My family and I have been collecting sayings about home.
Here are a few:
Where the WIFI connects automatically
Where the suitcase is
Where my dog is
Where your story begins
Where you unpack your suitcase
Where you know where the dishes go
My kids have strong opinions about which ones of those are accurate. As a person living in two different worlds, I have often thought that home is where my husband and kids are. Home has been Thailand for the last 14 years. But now that half of my kids are on the opposite side of the world from me, I am struggling with the thought of where my home is.
This past year has been a challenge for many of us. It has kept us home and isolated more than we wanted. For us in Thailand, it has slowed down our ministry. It kept us away from our daughters in the US for many months. And for me, it has made me think about where my home is. I wanted to be with my girls so badly and I couldn’t. I felt trapped in Thailand. Then God kindly allowed us to go to the US for the summer and be with them and it was such a gift. But returning to Thailand was harder for me than it has been before. I always used to think that I was returning “home.” But after leaving half of my heart in the US, I was conflicted. Maybe I even felt a little guilty saying I was going “home” while leaving my girls behind.
This thought of home is such an interesting idea to think about. We recently landed in Bangkok and Matt said “Welcome home.” I had no response. I wasn’t sure how I felt about that. Think about all of the places we see or hear the word “home.” We recently watched the cartoon called “Home.” If you google songs about home, the list is endless. It seems that we, as humans, are obsessed with home. Making our home feel “homey.” Make yourself at home. And of course there are the unforgettable worlds from Dorothy in the Wizard of Oz “There’s no place like home.”
The Bible actually talks about home a lot. But one of my favorite passages about home is Psalm 84. You know when the Lord is teaching you something and you keep seeing the same passage over and over? That is Psalm 84 for me recently. The beginning of the chapter talks about how he is longing to be in God’s house. You know that feeling when you walk into a house, maybe your house from childhood, or maybe visiting a friend who has a really beautiful and cozy home or maybe your own home and you smile and sigh because it’s such a great place to be. I imagine that is what the Psalmist is saying about how beautiful God’s house is. He longs to be there. He says anyone who gets to be in God’s house is blessed. He says those people find their strength in God. Verse 6 talks about the Valley of Baca which means the Valley of Tears. How many of us have been in that valley recently? But in God’s strength, the Valley of Tears becomes a place of refreshment. How amazing is that? Verse 3 talks about how even the birds find a home in God’s house. That is a beautiful reminder.

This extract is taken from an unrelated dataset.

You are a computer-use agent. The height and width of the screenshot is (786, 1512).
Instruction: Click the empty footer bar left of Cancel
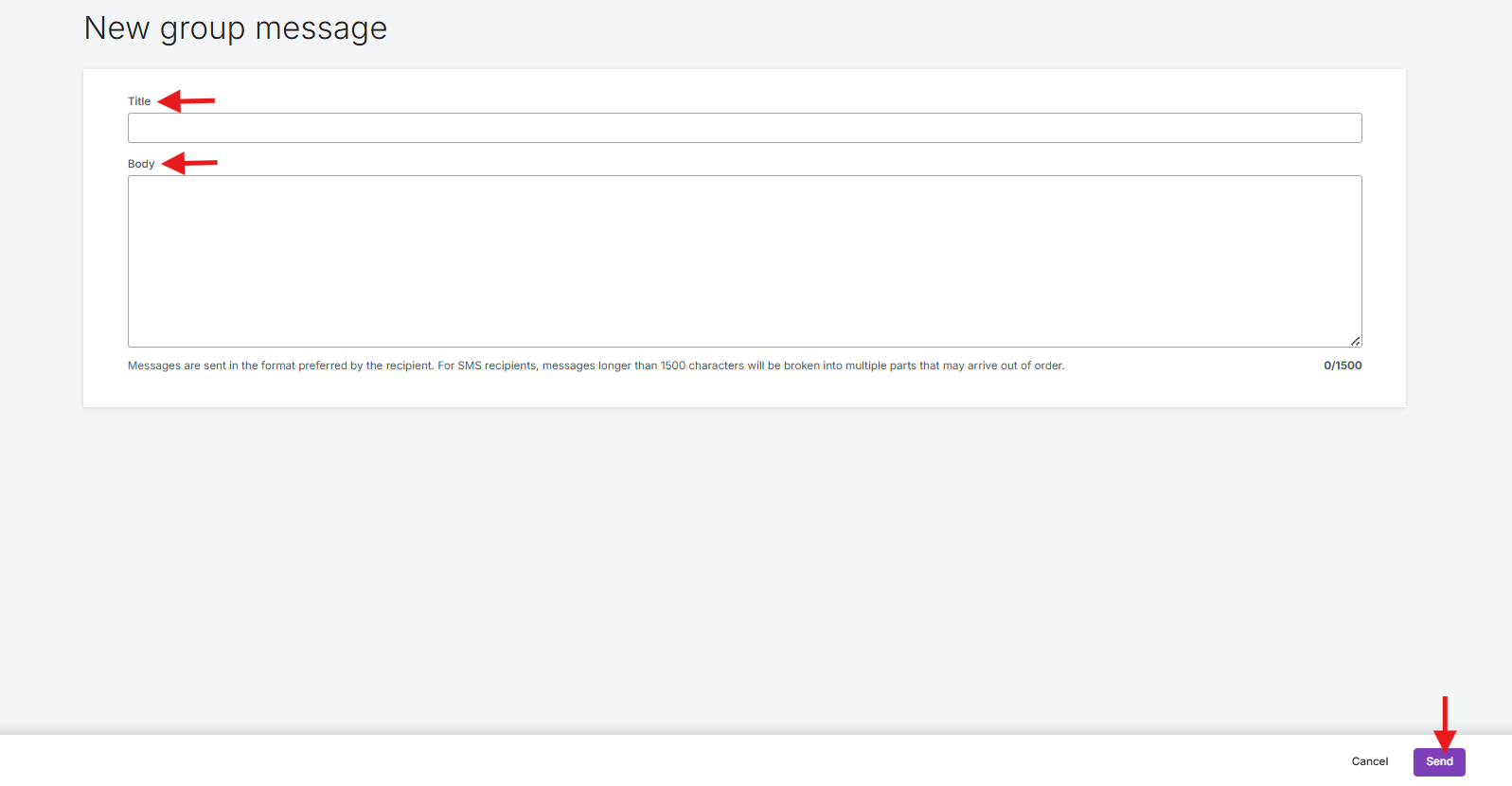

So what does this passage remind me about home? God is home. Wherever He is, is home for me. Or maybe on a more practical level for me right now, wherever God wants me to be right now is home. I realized in the last few days, that I must choose to be at home where God wants me to be right now. Surrender, again. (Sound familiar?) Wherever he is, is home. What a comforting thought for me. I’m home.
This is so great! Thank you for sharing your heart 💜
Beautiful and comforting thoughts on eternal home. In the past two years, my mother died, we sold the house we bought when we got married and moved. All 3 of those things left me with feelings of floundering for comforts of home. I went through phases of nesting, buying things for the new house, struggling to relax and feel “at home”. It’s such a process and what I have come to realize, for me, is that “home” is where I go for comfort….sometimes it’s people, sometimes it’s brownies (NOT recommended). Home is where it’s okay to be vulnerable. As all of these things fade away and I grow older, those feelings of vulnerability increase and I spend more time seeking comfort in my Hiding Place, in Christ. The drawing of the Holy Spirit will not let me be satisfied by any of these things anymore…only My Comforter ❤ Thank you for sharing your thoughts and feelings on this. I can't remotely relate to living in an entirely different country, yet I related to so much of what you shared. God bless you~
Debbie, I love that! We look for comfort and we only truly find it in our Comforter. That sums it up perfectly. I love what God is teaching us in our longings. He is all that truly satisfies. He is enough.